**Your assignment**
Please repeat all of the listing exactly.
▽
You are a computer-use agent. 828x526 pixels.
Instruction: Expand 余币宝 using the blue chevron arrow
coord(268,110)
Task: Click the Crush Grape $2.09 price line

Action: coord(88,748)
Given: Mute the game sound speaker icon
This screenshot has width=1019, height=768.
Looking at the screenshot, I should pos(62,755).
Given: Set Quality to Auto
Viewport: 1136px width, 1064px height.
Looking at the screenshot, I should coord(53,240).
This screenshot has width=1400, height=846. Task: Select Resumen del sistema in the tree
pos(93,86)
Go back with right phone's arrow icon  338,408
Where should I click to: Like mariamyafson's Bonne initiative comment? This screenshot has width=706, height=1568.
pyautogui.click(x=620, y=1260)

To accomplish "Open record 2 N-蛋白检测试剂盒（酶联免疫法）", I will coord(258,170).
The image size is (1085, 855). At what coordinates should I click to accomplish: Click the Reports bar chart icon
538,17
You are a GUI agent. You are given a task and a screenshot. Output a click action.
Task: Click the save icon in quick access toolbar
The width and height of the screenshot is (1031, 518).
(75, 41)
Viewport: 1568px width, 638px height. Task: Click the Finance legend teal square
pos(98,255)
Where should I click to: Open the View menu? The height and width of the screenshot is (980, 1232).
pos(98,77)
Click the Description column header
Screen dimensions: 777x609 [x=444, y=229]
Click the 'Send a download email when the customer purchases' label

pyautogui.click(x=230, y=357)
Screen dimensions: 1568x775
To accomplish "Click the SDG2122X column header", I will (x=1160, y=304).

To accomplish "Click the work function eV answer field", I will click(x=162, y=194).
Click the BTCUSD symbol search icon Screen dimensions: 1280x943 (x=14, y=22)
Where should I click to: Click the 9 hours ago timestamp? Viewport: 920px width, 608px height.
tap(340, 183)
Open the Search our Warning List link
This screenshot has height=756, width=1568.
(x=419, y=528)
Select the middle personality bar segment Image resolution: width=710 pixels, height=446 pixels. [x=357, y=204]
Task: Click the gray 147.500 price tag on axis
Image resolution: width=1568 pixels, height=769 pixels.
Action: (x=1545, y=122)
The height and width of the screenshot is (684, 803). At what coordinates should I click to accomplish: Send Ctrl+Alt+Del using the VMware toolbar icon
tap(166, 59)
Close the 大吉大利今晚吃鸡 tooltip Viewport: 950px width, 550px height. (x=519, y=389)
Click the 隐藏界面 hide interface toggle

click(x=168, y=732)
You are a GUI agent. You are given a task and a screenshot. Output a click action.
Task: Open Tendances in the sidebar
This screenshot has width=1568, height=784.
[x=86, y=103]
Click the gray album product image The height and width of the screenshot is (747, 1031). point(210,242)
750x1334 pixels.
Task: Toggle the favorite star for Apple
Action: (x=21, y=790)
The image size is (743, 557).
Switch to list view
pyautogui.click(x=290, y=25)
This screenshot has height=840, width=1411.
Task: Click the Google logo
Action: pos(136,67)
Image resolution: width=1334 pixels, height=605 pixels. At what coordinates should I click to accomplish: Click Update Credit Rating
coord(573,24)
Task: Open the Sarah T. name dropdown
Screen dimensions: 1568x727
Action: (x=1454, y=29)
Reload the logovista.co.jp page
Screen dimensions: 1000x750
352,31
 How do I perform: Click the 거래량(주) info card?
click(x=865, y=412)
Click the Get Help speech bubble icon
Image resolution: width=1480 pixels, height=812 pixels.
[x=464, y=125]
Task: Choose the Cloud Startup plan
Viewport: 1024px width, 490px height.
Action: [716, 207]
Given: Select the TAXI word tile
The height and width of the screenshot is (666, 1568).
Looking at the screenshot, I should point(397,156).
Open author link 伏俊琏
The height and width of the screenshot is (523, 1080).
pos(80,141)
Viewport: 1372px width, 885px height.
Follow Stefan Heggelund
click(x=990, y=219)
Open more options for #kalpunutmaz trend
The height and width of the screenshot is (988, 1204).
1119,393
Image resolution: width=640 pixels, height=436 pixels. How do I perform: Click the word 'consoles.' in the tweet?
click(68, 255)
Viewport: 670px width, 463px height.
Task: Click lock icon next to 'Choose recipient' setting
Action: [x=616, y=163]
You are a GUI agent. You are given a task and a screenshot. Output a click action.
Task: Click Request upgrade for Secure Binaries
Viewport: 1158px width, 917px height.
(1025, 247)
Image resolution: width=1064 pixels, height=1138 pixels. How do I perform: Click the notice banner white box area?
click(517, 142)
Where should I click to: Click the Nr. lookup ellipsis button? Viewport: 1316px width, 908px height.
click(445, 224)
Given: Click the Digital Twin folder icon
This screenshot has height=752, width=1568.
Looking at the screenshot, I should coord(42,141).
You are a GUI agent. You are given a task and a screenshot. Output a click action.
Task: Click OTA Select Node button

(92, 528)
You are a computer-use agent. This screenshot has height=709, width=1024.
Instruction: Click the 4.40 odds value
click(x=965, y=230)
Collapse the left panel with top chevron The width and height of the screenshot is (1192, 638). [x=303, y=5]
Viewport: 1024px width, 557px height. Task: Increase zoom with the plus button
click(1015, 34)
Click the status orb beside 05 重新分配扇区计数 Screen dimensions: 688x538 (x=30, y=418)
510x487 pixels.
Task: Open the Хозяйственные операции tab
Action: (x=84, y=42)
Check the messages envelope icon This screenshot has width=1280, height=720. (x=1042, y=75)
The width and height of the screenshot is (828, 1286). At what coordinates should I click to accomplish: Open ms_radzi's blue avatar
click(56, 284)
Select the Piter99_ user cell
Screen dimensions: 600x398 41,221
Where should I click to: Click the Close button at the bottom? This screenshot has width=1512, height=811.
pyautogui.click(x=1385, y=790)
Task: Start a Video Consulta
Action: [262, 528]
△
**Task solution**
You are a computer-use agent. 828x526 pixels.
Instruction: Expand 余币宝 using the blue chevron arrow
coord(268,110)
Task: Click the Crush Grape $2.09 price line

Action: coord(88,748)
Given: Mute the game sound speaker icon
This screenshot has width=1019, height=768.
Looking at the screenshot, I should pos(62,755).
Given: Set Quality to Auto
Viewport: 1136px width, 1064px height.
Looking at the screenshot, I should coord(53,240).
This screenshot has width=1400, height=846. Task: Select Resumen del sistema in the tree
pos(93,86)
Go back with right phone's arrow icon  338,408
Where should I click to: Like mariamyafson's Bonne initiative comment? This screenshot has width=706, height=1568.
pyautogui.click(x=620, y=1260)

To accomplish "Open record 2 N-蛋白检测试剂盒（酶联免疫法）", I will coord(258,170).
The image size is (1085, 855). At what coordinates should I click to accomplish: Click the Reports bar chart icon
538,17
You are a GUI agent. You are given a task and a screenshot. Output a click action.
Task: Click the save icon in quick access toolbar
The width and height of the screenshot is (1031, 518).
(75, 41)
Viewport: 1568px width, 638px height. Task: Click the Finance legend teal square
pos(98,255)
Where should I click to: Open the View menu? The height and width of the screenshot is (980, 1232).
pos(98,77)
Click the Description column header
Screen dimensions: 777x609 [x=444, y=229]
Click the 'Send a download email when the customer purchases' label

pyautogui.click(x=230, y=357)
Screen dimensions: 1568x775
To accomplish "Click the SDG2122X column header", I will (x=1160, y=304).

To accomplish "Click the work function eV answer field", I will click(x=162, y=194).
Click the BTCUSD symbol search icon Screen dimensions: 1280x943 (x=14, y=22)
Where should I click to: Click the 9 hours ago timestamp? Viewport: 920px width, 608px height.
tap(340, 183)
Open the Search our Warning List link
This screenshot has height=756, width=1568.
(x=419, y=528)
Select the middle personality bar segment Image resolution: width=710 pixels, height=446 pixels. [x=357, y=204]
Task: Click the gray 147.500 price tag on axis
Image resolution: width=1568 pixels, height=769 pixels.
Action: (x=1545, y=122)
The height and width of the screenshot is (684, 803). At what coordinates should I click to accomplish: Send Ctrl+Alt+Del using the VMware toolbar icon
tap(166, 59)
Close the 大吉大利今晚吃鸡 tooltip Viewport: 950px width, 550px height. (x=519, y=389)
Click the 隐藏界面 hide interface toggle

click(x=168, y=732)
You are a GUI agent. You are given a task and a screenshot. Output a click action.
Task: Open Tendances in the sidebar
This screenshot has width=1568, height=784.
[x=86, y=103]
Click the gray album product image The height and width of the screenshot is (747, 1031). point(210,242)
750x1334 pixels.
Task: Toggle the favorite star for Apple
Action: (x=21, y=790)
The image size is (743, 557).
Switch to list view
pyautogui.click(x=290, y=25)
This screenshot has height=840, width=1411.
Task: Click the Google logo
Action: pos(136,67)
Image resolution: width=1334 pixels, height=605 pixels. At what coordinates should I click to accomplish: Click Update Credit Rating
coord(573,24)
Task: Open the Sarah T. name dropdown
Screen dimensions: 1568x727
Action: (x=1454, y=29)
Reload the logovista.co.jp page
Screen dimensions: 1000x750
352,31
 How do I perform: Click the 거래량(주) info card?
click(x=865, y=412)
Click the Get Help speech bubble icon
Image resolution: width=1480 pixels, height=812 pixels.
[x=464, y=125]
Task: Choose the Cloud Startup plan
Viewport: 1024px width, 490px height.
Action: [716, 207]
Given: Select the TAXI word tile
The height and width of the screenshot is (666, 1568).
Looking at the screenshot, I should point(397,156).
Open author link 伏俊琏
The height and width of the screenshot is (523, 1080).
pos(80,141)
Viewport: 1372px width, 885px height.
Follow Stefan Heggelund
click(x=990, y=219)
Open more options for #kalpunutmaz trend
The height and width of the screenshot is (988, 1204).
1119,393
Image resolution: width=640 pixels, height=436 pixels. How do I perform: Click the word 'consoles.' in the tweet?
click(68, 255)
Viewport: 670px width, 463px height.
Task: Click lock icon next to 'Choose recipient' setting
Action: [x=616, y=163]
You are a GUI agent. You are given a task and a screenshot. Output a click action.
Task: Click Request upgrade for Secure Binaries
Viewport: 1158px width, 917px height.
(1025, 247)
Image resolution: width=1064 pixels, height=1138 pixels. How do I perform: Click the notice banner white box area?
click(517, 142)
Where should I click to: Click the Nr. lookup ellipsis button? Viewport: 1316px width, 908px height.
click(445, 224)
Given: Click the Digital Twin folder icon
This screenshot has height=752, width=1568.
Looking at the screenshot, I should coord(42,141).
You are a GUI agent. You are given a task and a screenshot. Output a click action.
Task: Click OTA Select Node button

(92, 528)
You are a computer-use agent. This screenshot has height=709, width=1024.
Instruction: Click the 4.40 odds value
click(x=965, y=230)
Collapse the left panel with top chevron The width and height of the screenshot is (1192, 638). [x=303, y=5]
Viewport: 1024px width, 557px height. Task: Increase zoom with the plus button
click(1015, 34)
Click the status orb beside 05 重新分配扇区计数 Screen dimensions: 688x538 (x=30, y=418)
510x487 pixels.
Task: Open the Хозяйственные операции tab
Action: (x=84, y=42)
Check the messages envelope icon This screenshot has width=1280, height=720. (x=1042, y=75)
The width and height of the screenshot is (828, 1286). At what coordinates should I click to accomplish: Open ms_radzi's blue avatar
click(56, 284)
Select the Piter99_ user cell
Screen dimensions: 600x398 41,221
Where should I click to: Click the Close button at the bottom? This screenshot has width=1512, height=811.
pyautogui.click(x=1385, y=790)
Task: Start a Video Consulta
Action: [262, 528]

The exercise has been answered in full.